- **PASSAGE SHOWN**
------------------------------------
# New residencia Card



## Megsmum (Sep 9, 2012)

Hi

All well, here, no real problems at all. Except this morning, went to organise a contracted mobile phone. The company would not accept my green residencia card insisting that I should have a "hard Card" with picture on.

My understanding is that these are no longer issued. Her issue was that on the back it clearly says, can not be used as ID.

Which leaves me in a quandary, What can we use as official ID then. We are about to apply for our Spanish Licences, which we were told when we got residencia, we had to get, not bothered, will get them anyway. ? Can these be used as ID/

Is this a common issue, or just one where we live.

Mobile sorted, as my Spanish friend used there ID and my bank Account?


----------



## 90199 (Mar 21, 2010)

Passport will be accepted in most places, sometimes a Spanish driving licence. Things were a lot easier when we had photo identities.


----------



## xabiaxica (Jun 23, 2009)

cambio said:


> Hi
> 
> All well, here, no real problems at all. Except this morning, went to organise a contracted mobile phone. The company would not accept my green residencia card insisting that I should have a "hard Card" with picture on.
> 
> ...


as EU citizens, we sadly can't get a 'hard card' with our photo on it 



the only official photo ID we Brits have is our passport - other EU countries, including Spain, obviously, have photo ID cards & non-EU citizens are issued with proper ID cards when they become officially resident in Spain


sometimes - or more often than not really - your Spanish licence will be accepted, when you get it


----------



## extranjero (Nov 16, 2012)

xabiachica said:


> as EU citizens, we sadly can't get a 'hard card' with our photo on it
> 
> 
> 
> ...


The organisation whose petition to the EU resulted in the loss of the proper ID card, did us no favours.
Most people do not want to risk their passport being lost, stolen or damaged 
Even a notarised one isn't accepted everywhere.
Some still use their expired ID card.
Why can't it be voluntary for ex pats to request the same sort of cards as Spanish Nationals use, and let others keep the limp, green apology for a card if they wish.


----------



## xabiaxica (Jun 23, 2009)

extranjero said:


> The organisation whose petition to the EU resulted in the loss of the proper ID card, did us no favours.
> Most people do not want to risk their passport being lost, stolen or damaged
> Even a notarised one isn't accepted everywhere.
> Some still use their expired ID card.
> Why can't it be voluntary for ex pats to request the same sort of cards as Spanish Nationals use, and let others keep the *limp, green apology for a card* if they wish.


I haven't even got one of those - mines an A4 cert which is in a cupboard - since it's no good as ID, there's no way I'm carrying it around with me!


----------



## larryzx (Jul 2, 2014)

I recently changed my nationality on my EU Citizen Reg (I have dual nationality) and got a new style credit card size, document. (fee 10.50 euros) As said here, it is not ID in any circumstances and it must not be plasticized.

The only legal ID Brits have is their original Passport or a copy certified by the British Consul. That said, depending where you go other documents are accepted, often because the person you show it to has no idea what you legally require. (used bus ticket would seem to be OK with some ! )
------------------------------------
- **STORED RECORDS**
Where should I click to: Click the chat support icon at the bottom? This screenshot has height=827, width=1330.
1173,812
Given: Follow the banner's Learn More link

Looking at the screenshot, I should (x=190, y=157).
------------------------------------
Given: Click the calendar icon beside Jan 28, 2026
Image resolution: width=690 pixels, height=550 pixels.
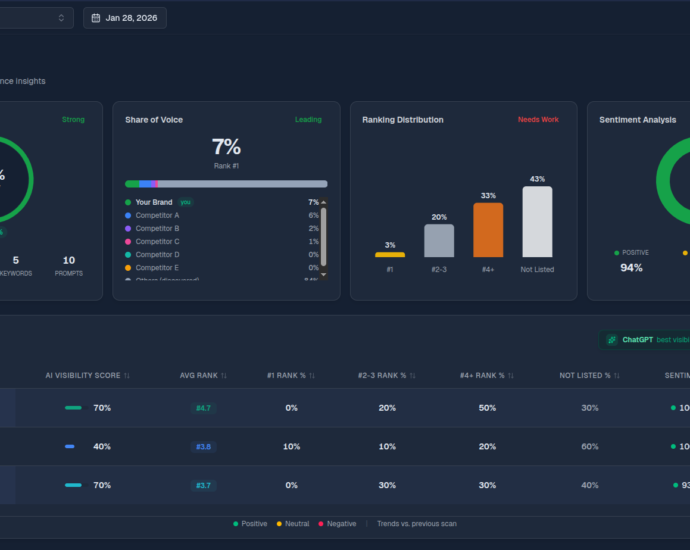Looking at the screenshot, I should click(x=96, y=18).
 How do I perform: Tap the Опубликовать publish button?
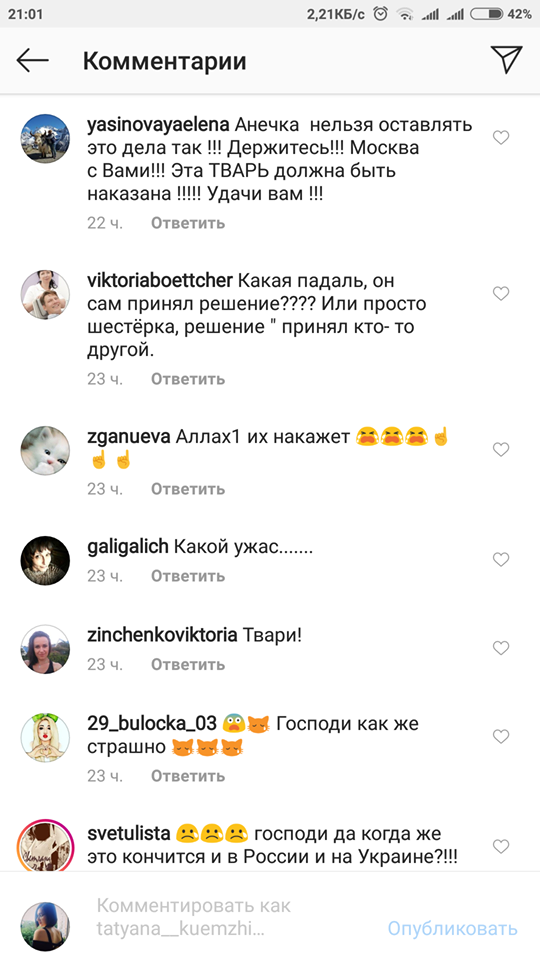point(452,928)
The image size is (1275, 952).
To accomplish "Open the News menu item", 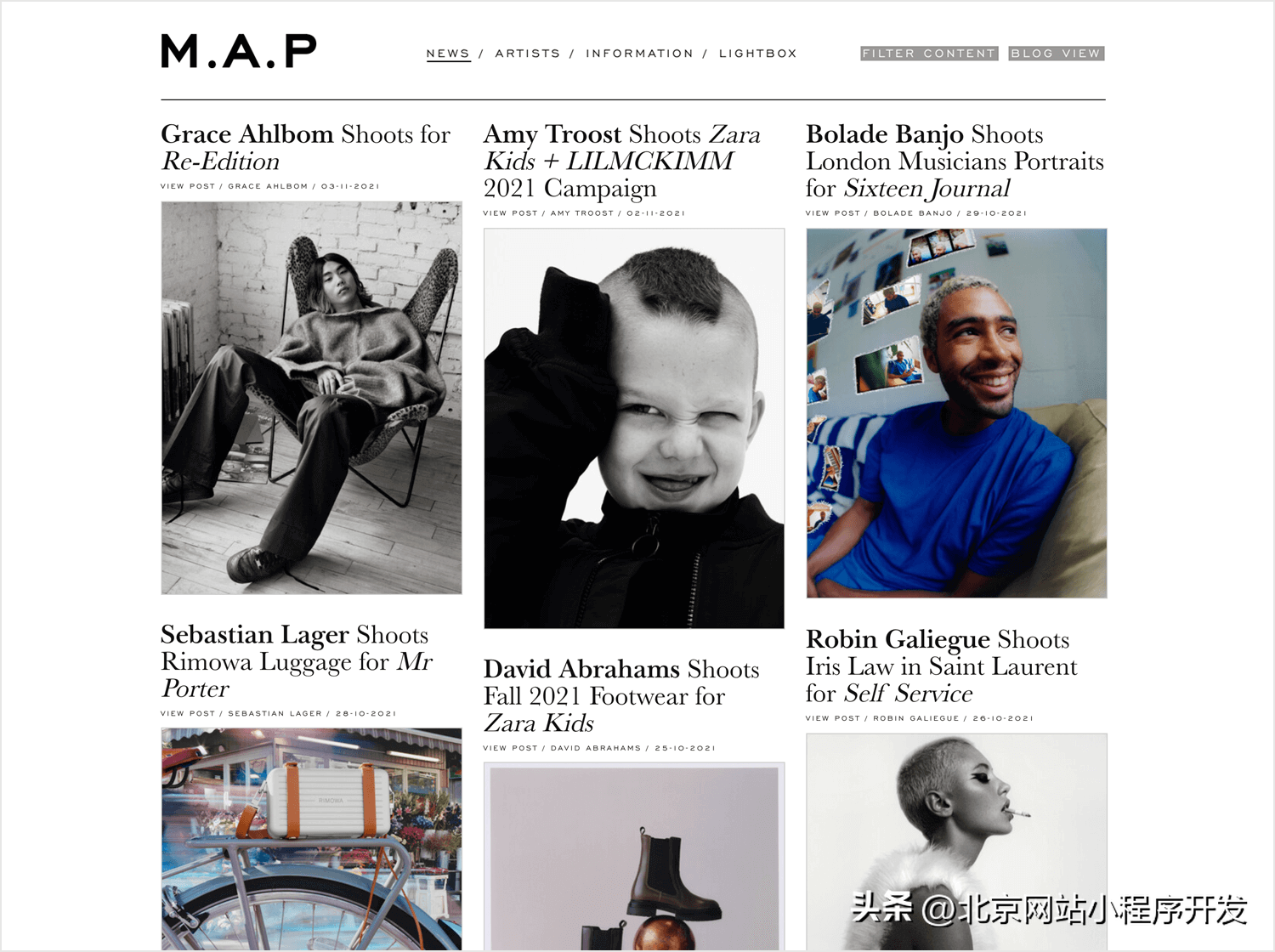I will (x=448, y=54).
------------------------------------
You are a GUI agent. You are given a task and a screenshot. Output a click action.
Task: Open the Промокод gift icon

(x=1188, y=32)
------------------------------------
In the forum thread on the residencia card, what fee did larryzx pay for the new credit-card-size document? The listing has nothing to do with this exercise.

- **SOLUTION TO THIS TASK**
10.50 euros.